Here are some highlights from the De Palma-related articles published by The Dissolve over the past two years:

Passion review by Noel Murray

"With Passion, De Palma is on more familiar ground, using the world of the erotic thriller to note how Skyping, sexting, and tiny pocket cameras are changing behavior, putting everyone in the spotlight and distracting the eye. That’s ultimately what makes Passion a more effective film than the one it’s remaking. While Corneau and Carter were telling a story about what their characters do and don’t see, De Palma is more engaged with what the audience sees.

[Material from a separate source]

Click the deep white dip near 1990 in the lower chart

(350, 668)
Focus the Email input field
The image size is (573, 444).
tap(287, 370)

There’s always something to look at in the background of Passion, from the erotic paintings on the walls of Christine’s flat to the video billboards posted around Berlin, and always something eye-catching in what the characters wear, or how they’re posed. The movie is one long game of misdirection, playing tricks on viewers from scene to scene, and showing how easy it is to steer a crowd into missing something important. That’s the real De Palma touch, even more than the operatic overtones and excess."

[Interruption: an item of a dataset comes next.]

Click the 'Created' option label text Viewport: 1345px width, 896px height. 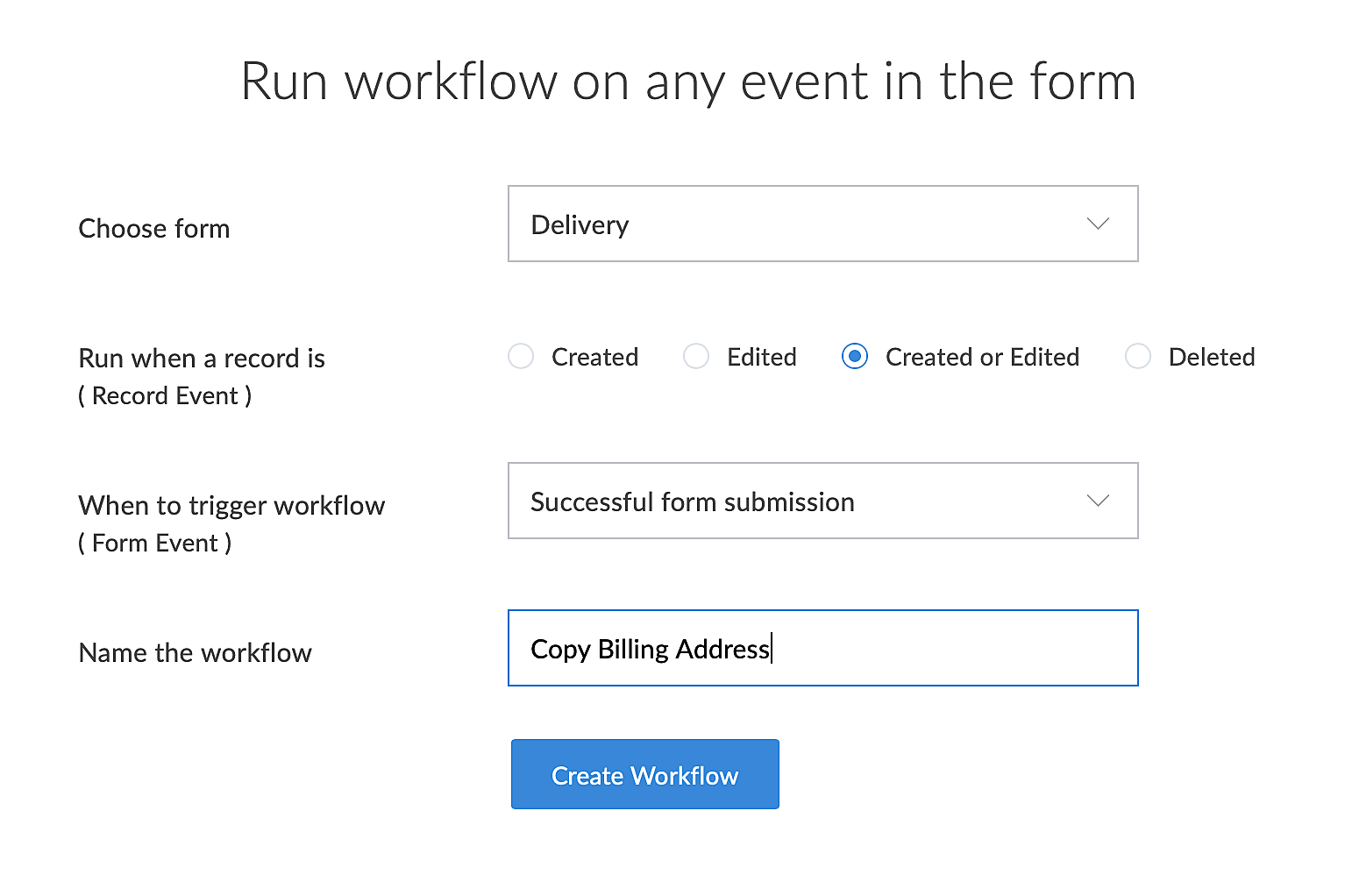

Scott Tobias interviews Brian De Palma about Passion

The Dissolve: Does it frustrate you as a filmgoer to see the language of a film employed less carefully than that? All that work is elided in a lot of movies.

De Palma: Yes, I would agree. I’m astounded by—whether you’re making a science-fiction movie, a zombie movie, a Star Trek, a Marvel Comics Spider-Man movie—these action sequences that seemingly go on endlessly, without any type of shape or form. So much in action has to do with choreography, and orienting the viewer in where everything is. And I’m amazed all the time that nobody seems to pay much attention to that. So you basically get action and reaction, and it’s like an endless drumming without any shape.

The Dissolve: It seems like they’re trying to make up in sheer, visceral force things that could be done much more elegantly.

De Palma: And obviously, in order to have a crescendo, you have to have some silence. It’s just so simple, but nobody seems to pay much attention to it. They’re basically banging at you constantly. And then in a movie, it’s two hours, too, and then everybody says, “My God, when is this going to be over?” [Laughs.]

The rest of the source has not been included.